§ Task details:
Dropping every picture, set down exactly the lines in the entries below, starting with the line with "Click the warning" and going on through the line with "350x355 pixels. At".

§ Given entries:
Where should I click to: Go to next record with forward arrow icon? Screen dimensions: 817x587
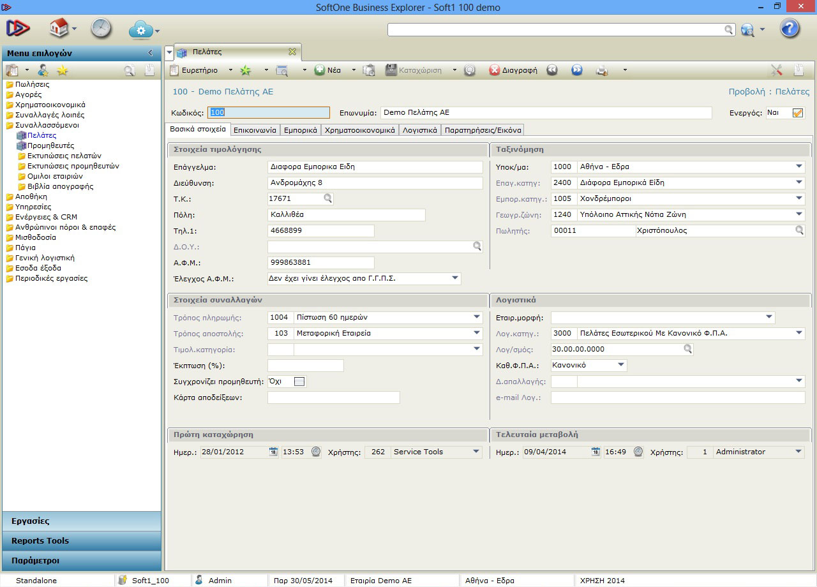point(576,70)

* * *

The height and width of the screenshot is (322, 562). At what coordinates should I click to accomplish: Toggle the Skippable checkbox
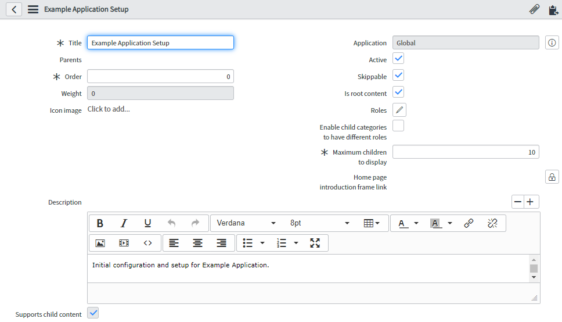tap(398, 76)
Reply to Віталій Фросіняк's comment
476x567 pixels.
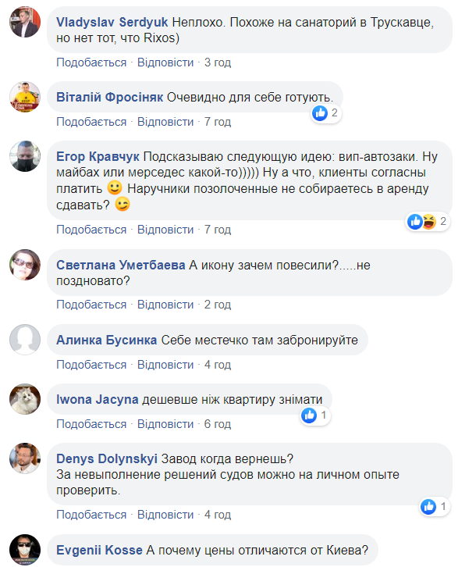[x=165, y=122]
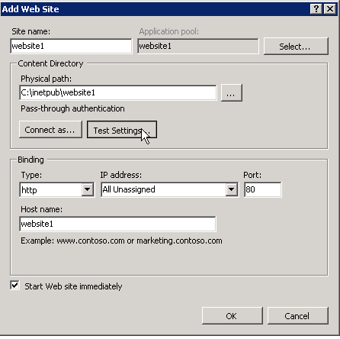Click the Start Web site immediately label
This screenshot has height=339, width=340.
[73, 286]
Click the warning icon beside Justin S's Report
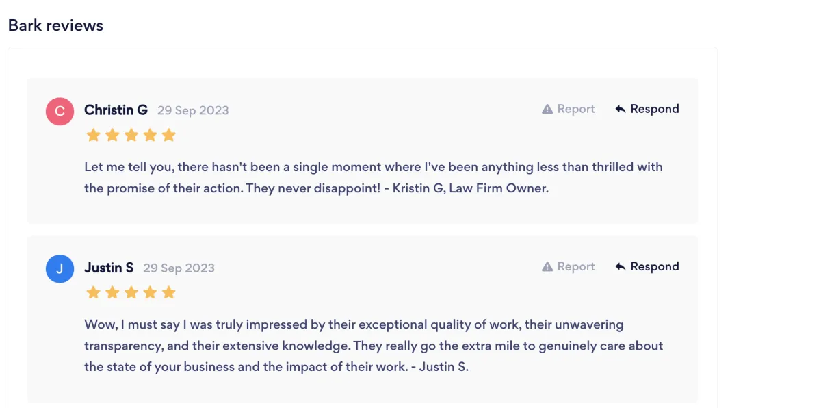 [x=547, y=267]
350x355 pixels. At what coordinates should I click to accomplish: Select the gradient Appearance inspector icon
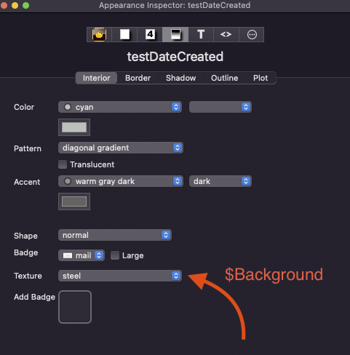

§ Answer to this problem:
Click the warning icon beside Justin S's Report
 [x=547, y=267]
350x355 pixels. At what coordinates should I click to accomplish: Select the gradient Appearance inspector icon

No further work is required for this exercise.